Find each line below that contains the word "Click", and copy those lines out in full.

• [Data provided]:
+ + + +

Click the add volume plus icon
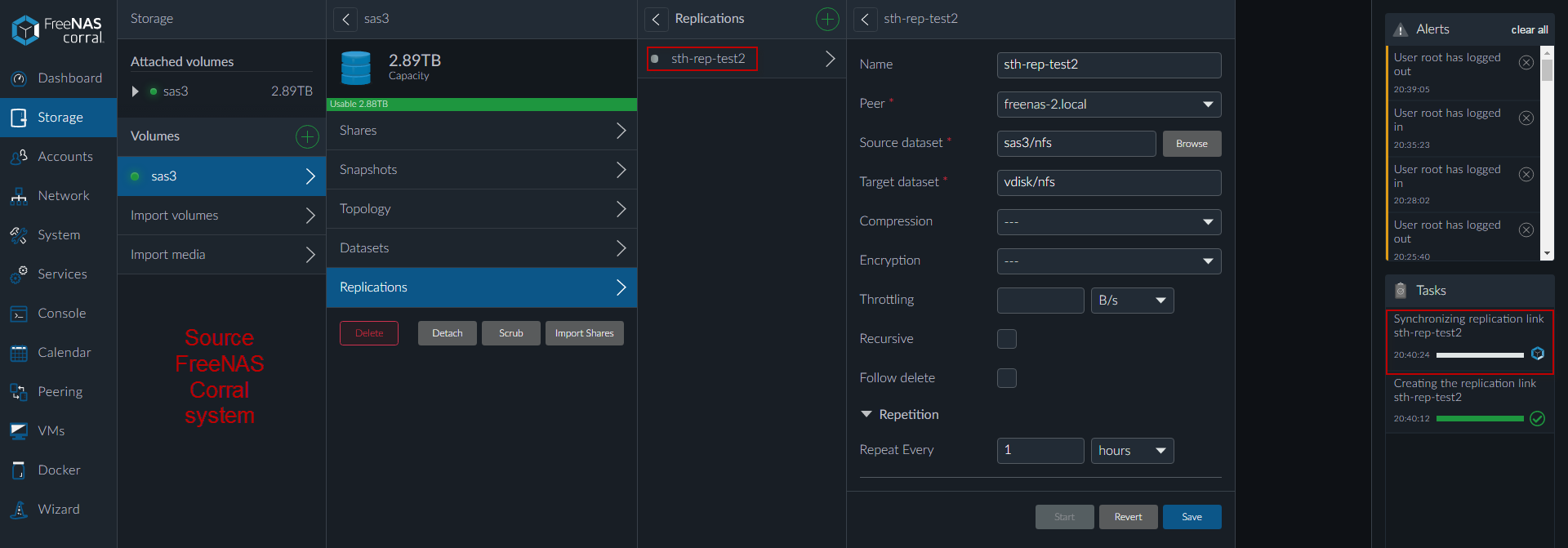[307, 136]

+ + + +

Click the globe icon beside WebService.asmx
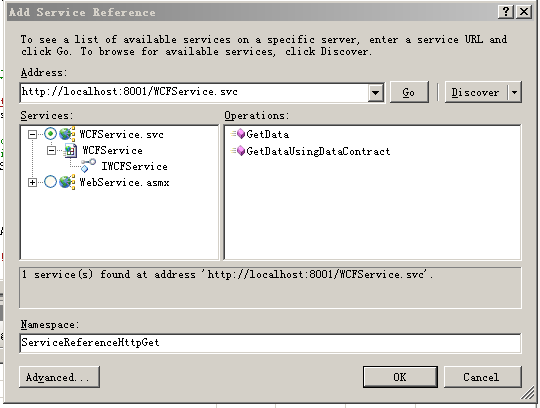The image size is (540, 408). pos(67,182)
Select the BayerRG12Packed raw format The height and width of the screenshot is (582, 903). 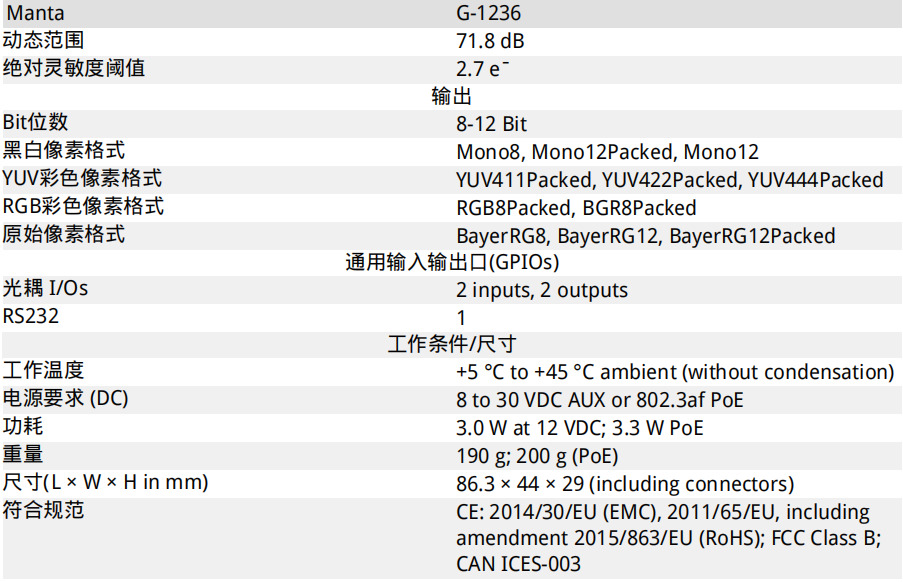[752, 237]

+ + + +

• [Correct result]:
Click the add volume plus icon
Click the globe icon beside WebService.asmx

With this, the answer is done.